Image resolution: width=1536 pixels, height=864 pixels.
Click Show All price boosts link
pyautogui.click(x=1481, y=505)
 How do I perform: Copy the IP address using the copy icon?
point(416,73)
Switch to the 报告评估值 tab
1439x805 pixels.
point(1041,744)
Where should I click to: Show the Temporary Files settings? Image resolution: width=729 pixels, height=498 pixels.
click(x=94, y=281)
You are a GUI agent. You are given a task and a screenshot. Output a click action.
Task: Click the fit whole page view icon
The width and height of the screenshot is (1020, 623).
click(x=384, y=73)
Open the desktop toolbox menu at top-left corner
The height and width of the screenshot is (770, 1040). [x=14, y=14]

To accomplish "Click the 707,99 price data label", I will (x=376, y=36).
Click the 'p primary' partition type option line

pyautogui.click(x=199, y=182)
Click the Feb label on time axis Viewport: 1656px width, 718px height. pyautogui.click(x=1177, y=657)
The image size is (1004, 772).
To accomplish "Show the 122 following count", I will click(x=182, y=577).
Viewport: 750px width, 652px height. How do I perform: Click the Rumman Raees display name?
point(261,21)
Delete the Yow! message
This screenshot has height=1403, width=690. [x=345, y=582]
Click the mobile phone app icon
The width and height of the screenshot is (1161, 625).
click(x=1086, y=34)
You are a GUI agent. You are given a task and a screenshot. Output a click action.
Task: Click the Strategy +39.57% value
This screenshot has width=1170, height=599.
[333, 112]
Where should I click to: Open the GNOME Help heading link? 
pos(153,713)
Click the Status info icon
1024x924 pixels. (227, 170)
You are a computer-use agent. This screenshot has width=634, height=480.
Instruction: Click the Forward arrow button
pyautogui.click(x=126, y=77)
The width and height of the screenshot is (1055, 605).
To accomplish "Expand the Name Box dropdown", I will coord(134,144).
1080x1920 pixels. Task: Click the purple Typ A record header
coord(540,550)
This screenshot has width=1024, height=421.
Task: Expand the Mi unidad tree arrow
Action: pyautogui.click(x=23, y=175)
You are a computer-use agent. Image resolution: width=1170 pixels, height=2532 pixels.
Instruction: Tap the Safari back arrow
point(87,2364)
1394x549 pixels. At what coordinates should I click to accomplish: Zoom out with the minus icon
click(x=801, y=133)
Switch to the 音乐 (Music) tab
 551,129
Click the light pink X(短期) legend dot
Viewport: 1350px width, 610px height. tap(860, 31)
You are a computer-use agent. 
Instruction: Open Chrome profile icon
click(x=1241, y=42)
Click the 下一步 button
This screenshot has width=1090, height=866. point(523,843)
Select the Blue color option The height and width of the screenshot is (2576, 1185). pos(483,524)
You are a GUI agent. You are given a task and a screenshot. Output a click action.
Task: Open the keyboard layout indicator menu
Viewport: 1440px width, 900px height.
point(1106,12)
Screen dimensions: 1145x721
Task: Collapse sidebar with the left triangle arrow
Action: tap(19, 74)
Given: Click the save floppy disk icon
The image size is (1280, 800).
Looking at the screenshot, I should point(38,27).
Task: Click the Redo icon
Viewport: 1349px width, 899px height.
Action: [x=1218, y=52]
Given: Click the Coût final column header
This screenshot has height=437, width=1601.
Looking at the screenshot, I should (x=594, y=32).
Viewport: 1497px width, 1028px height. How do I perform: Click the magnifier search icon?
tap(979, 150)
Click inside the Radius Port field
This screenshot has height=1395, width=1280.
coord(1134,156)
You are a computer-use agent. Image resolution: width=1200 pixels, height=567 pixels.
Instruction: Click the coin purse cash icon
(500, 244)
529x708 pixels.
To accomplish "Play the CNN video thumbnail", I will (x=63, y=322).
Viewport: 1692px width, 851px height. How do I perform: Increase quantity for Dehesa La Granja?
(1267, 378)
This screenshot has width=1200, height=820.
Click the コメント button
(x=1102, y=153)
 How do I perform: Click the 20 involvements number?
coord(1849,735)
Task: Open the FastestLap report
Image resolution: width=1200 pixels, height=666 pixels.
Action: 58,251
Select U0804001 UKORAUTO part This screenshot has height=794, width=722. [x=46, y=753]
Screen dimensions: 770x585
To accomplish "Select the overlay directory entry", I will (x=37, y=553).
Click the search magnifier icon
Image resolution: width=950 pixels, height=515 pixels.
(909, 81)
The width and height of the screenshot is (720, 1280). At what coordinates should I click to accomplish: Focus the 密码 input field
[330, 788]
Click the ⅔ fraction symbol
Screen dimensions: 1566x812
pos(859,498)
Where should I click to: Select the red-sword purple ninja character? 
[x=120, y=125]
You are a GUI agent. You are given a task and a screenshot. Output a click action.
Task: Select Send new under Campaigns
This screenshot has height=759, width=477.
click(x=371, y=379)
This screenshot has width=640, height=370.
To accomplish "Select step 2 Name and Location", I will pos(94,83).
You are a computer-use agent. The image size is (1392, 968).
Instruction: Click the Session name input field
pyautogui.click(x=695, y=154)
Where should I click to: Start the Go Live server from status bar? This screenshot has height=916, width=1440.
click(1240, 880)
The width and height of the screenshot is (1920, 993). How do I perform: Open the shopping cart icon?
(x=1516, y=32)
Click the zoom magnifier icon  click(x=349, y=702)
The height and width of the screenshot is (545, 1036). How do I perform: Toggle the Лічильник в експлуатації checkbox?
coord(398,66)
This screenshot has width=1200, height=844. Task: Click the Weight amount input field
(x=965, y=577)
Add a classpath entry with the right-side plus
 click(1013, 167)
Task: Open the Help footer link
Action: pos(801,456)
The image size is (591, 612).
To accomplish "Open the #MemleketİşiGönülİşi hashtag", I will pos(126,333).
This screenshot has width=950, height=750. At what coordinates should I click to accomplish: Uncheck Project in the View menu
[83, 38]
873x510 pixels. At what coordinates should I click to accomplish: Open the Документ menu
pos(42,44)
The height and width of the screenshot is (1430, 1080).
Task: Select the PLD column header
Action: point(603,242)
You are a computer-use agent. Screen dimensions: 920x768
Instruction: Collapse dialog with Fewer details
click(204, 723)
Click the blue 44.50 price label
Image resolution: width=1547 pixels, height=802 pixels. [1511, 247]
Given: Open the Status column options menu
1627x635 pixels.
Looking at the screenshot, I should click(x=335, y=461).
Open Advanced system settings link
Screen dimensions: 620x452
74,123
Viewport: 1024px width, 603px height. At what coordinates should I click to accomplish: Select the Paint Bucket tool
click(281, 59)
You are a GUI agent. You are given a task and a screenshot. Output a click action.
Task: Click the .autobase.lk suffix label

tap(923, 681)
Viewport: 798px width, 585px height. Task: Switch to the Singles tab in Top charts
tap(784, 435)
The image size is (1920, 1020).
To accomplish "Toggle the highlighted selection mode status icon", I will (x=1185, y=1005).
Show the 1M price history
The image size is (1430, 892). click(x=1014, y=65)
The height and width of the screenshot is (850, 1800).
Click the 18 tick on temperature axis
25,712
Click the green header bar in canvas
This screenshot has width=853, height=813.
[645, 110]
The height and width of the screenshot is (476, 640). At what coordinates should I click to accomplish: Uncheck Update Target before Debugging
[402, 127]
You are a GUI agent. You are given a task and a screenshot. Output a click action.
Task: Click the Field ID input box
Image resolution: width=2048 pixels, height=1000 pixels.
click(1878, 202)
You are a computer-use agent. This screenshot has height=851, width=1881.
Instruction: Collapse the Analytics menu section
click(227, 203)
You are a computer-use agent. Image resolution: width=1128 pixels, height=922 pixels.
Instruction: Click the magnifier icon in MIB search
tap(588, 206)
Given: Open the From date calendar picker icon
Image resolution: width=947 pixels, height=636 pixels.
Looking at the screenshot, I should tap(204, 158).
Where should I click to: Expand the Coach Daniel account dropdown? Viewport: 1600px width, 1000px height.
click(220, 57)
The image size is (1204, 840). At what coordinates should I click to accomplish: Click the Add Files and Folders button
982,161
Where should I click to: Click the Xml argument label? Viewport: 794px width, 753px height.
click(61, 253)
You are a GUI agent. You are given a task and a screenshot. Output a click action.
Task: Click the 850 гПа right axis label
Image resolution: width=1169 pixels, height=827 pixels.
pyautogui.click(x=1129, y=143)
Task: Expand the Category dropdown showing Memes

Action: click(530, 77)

## REQUIRED WORK
Every line containing the string "computer" should be pulled from the listing and copied.

## RESULT OF THE TASK
You are a computer-use agent. This screenshot has width=634, height=480.
You are a computer-use agent. Image resolution: width=1170 pixels, height=2532 pixels.
You are a computer-use agent. 
You are a computer-use agent. Image resolution: width=1200 pixels, height=567 pixels.
You are a computer-use agent. The image size is (1392, 968).
You are a computer-use agent. Screen dimensions: 920x768
You are a computer-use agent. This screenshot has height=851, width=1881.
You are a computer-use agent. Image resolution: width=1128 pixels, height=922 pixels.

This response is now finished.